However, that equation is starting to change. AI, low-code platforms, cloud-native services, and modern development frameworks have dramatically changed how software gets built and maintained. Development teams can now build, test, document, and ship applications faster than ever before. At the same time, organizations are waking up to the hidden costs that come with commercial software: long implementation projects, complex customizations, integration headaches, recurring subscription fees, and the ongoing effort required to bend your business processes around someone else's software design.

In this article, we'll take a look at how AI is reshaping the economics of software development, why custom software has become more accessible, and why purpose-built solutions are starting to look more attractive compared to heavily customized SaaS and commercial off-the-shelf (or COTS) applications.

The Slow Collapse of Commercial Software's Golden Age

Few industries have generated more economic value over the past several decades than enterprise software. ERP and CRM systems, industry-specific applications, and modern SaaS platforms gave organizations a practical path to standardized processes, improved productivity, and capabilities that would have been prohibitively expensive to build from scratch.

That success was not by accident. A specific set of economic, technical, and operational conditions made buying software the most rational choice for organizations of almost any size. Those conditions shaped how entire industries were built, funded, and sold. Understanding them is essential context for understanding why that logic is now starting to break down.

Why Buying Used to Always Win

The success of commercial software was never really about creating perfect solutions for every customer. Instead, the game was to create "good-enough" solutions for as many customers as possible.

For customers, this was often a reasonable tradeoff. In exchange for lower costs and faster deployments, organizations were willing to accept some level of compromise. As a result, they adapted business processes, worked around functional gaps, and occasionally changed how work was performed in order to align with the software. Entire consulting industries emerged to help organizations configure, customize, and implement commercial software while minimizing those compromises.

Meanwhile, software vendors faced the same economic realities as any manufacturer. The more customers they could serve with a single product, the more they could spread development costs and improve profitability. This naturally led to software platforms designed around common business processes rather than the unique ways individual organizations operated.

Despite the obvious limitations, this "one-size-fits-nobody" model has worked remarkably well for decades. Still, it was built on a fundamental assumption that customization would always be significantly more expensive than standardization. The question worth asking today is whether that assumption still holds true.

The Hidden Costs of Buying

When organizations evaluate commercial software, the conversation usually starts with licensing costs and implementation estimates. Unfortunately, it frequently stops there. Treating the purchase as the primary financial event is one of the more common mistakes in enterprise software decisions. In many cases, the purchase price is merely the entry fee.

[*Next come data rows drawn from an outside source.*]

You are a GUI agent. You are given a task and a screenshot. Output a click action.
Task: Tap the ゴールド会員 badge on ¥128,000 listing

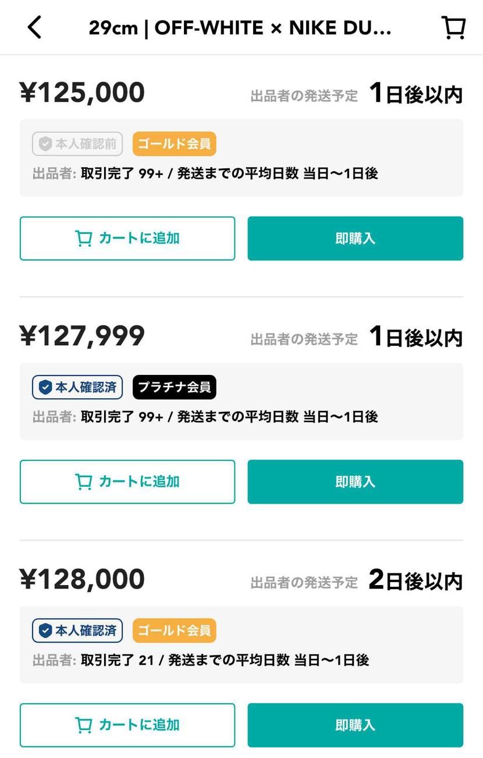point(174,631)
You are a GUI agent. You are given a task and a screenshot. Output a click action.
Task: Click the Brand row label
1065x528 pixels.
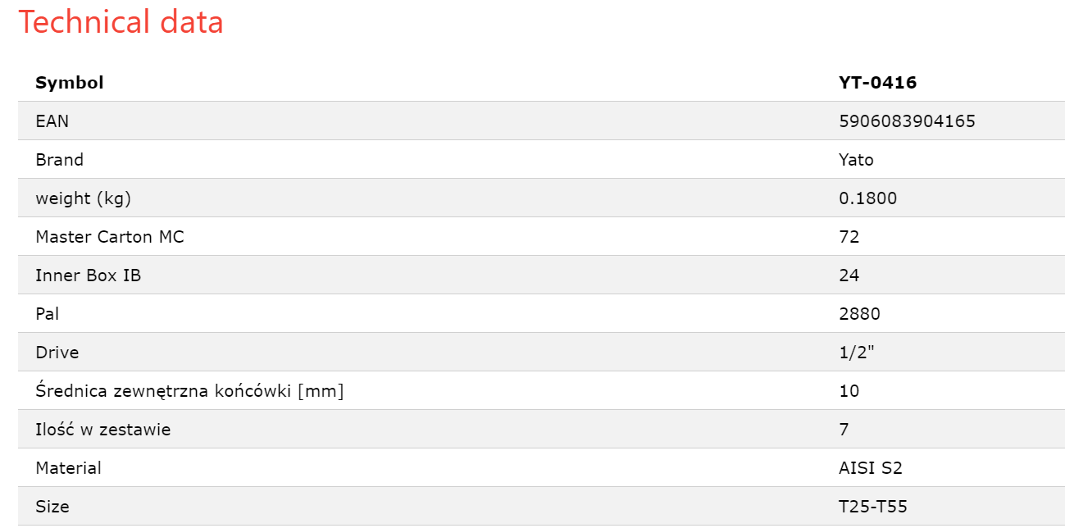60,159
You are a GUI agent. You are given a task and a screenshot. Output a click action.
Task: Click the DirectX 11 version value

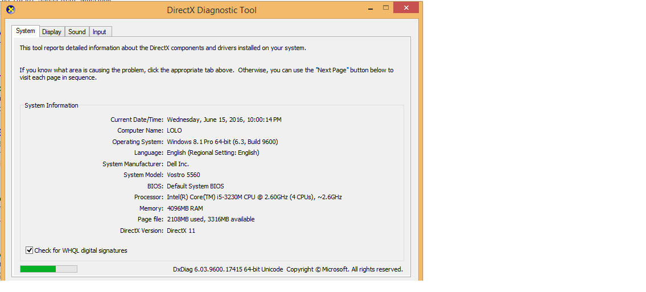tap(180, 231)
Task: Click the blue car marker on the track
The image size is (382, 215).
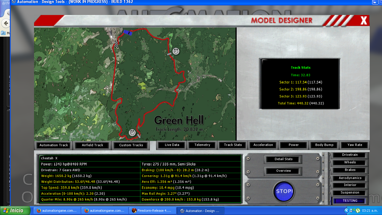Action: click(x=128, y=33)
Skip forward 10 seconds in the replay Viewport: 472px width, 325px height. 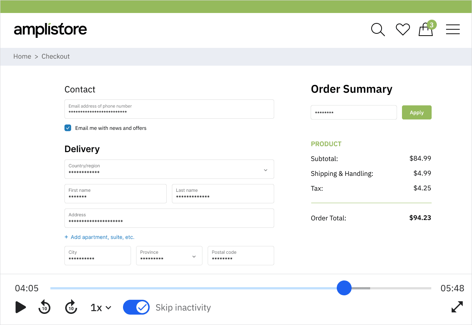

Before go-live, you still need to configure the system, integrate it with existing tools, migrate data, train users, and manage the change that comes with any significant process shift. After go-live, the costs keep coming with subscriptions, support agreements, upgrades, and ongoing consulting to extend or maintain what was initially built.

SaaS has made this dynamic more visible, if not necessarily better. Here, recurring subscriptions have replaced large upfront purchases, but the subscription costs compound. As you add more users, expand into new business units, or layer on additional modules, what appeared affordable during procurement can look quite different at the five- or ten-year mark.

In addition to all that, there's another cost that doesn't show up in the budget: compromise. Commercial software is built to serve a broad market, not any single organization. The gap between what a platform does and what a specific business needs is almost always filled by process workarounds, supplemental spreadsheets, or custom-built add-ons. Those gaps have real operational costs, even if no one is tracking them as a line item.

It's also worth noting that many organizations are paying for significantly more functionality than they actually use. Industry research has suggested that the average customer only utilizes about 27% of the capabilities included in their ERP system, yet they continue paying for the full package year after year. Vendors add features to win deals and retain customers across a wide range of industries and use cases. Meanwhile, you as the customer end up subsidizing functionality that has no relevance to your business.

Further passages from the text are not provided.